06/30/2010
The New Gins
Article appeared in the June 30 Issue of Wine Spectator.
By Jack Bettridge

One of the happiest consequences of the recent return of cocktail culture is the rebirth of gin. After foundering for decades, this intriguing spirit is resurfacing thanks to renewed interest from style-setting bartenders and a thirsty public. In turn, distillers have busied themselves with innovative expressions that steer gin's possibilities in new directions and give longstanding proponents and newcomers alike reasons to take a sip.

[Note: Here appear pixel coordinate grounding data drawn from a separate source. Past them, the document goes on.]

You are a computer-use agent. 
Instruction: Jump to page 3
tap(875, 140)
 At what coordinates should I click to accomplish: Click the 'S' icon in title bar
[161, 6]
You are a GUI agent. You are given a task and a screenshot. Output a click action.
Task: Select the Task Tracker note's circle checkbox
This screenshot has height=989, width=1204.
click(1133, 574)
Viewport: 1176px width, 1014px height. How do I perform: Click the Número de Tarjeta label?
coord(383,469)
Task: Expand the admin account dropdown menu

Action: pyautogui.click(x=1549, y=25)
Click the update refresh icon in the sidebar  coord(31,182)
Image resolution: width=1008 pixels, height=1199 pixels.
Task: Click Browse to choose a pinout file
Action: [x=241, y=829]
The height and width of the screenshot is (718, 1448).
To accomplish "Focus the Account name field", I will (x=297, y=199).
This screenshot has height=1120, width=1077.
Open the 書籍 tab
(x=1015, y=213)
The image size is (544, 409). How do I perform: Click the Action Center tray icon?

Because gin as a category isn't stringently defined, it offers the experimenter a wide berth to explore the use of novel flavors, base ingredients and production methods. It's not an appellation in the sense of Bourbon, Scotch or tequila, as it isn't--with the exception of a few subcategories such as London Dry and Plymouth--controlled by locale. Gin can be made anywhere, using a variety of mashes.

For a product to merit the "gin" label in the United States, it must simply be made from neutral spirits (distilled above 190 proof), enter the bottle at more than 80 proof and have a predominant juniper flavor among its aromatics. Untethered to an aging requirement, it is attractive to the new wave of craft distillers who needn't wait years to bring their product to market.

With such freedom, distillers are tweaking the juniper quotient, making the formulae more or less complex, adding nontraditional botanicals, playing with grain recipes and even making gin from wine. The choices are much more boisterous than the venerable but restrained gin that defined the category for so long: London Dry. Despite the ubiquity of that term describing an elegant, arid style, gin is not a British invention nor was it always so narrow in flavor. Its roots are in 16th-century Holland, where was born genever (or jenever), a blend of neutral spirits and malt wine flavored with juniper. (Try the breathy, bready Bols as an example.)

Brought to England, the drink's quality standards dropped precipitously during a period in the early 18th century when production was allowed without a license, and inexpensive street-corner hooch was sometimes flavored with turpentine. This epidemic of consumption, subsequent legislation and the advent of branding led to the birth of the classic clean English brands: Booth's, Gordon's, Burnett, Plymouth, Beefeater, Tanqueray, Boodles and Gilbey's.

Gin became the clear choice in clear spirits until the 1960s, when the market's taste for milder spirits allowed vodka to overtake it. Resurgence began in 1987 with Bombay Sapphire gin, its contemporary packaging and lighter flavor (attributes that DH Krahn gin would emulate when it edged even closer to vodka).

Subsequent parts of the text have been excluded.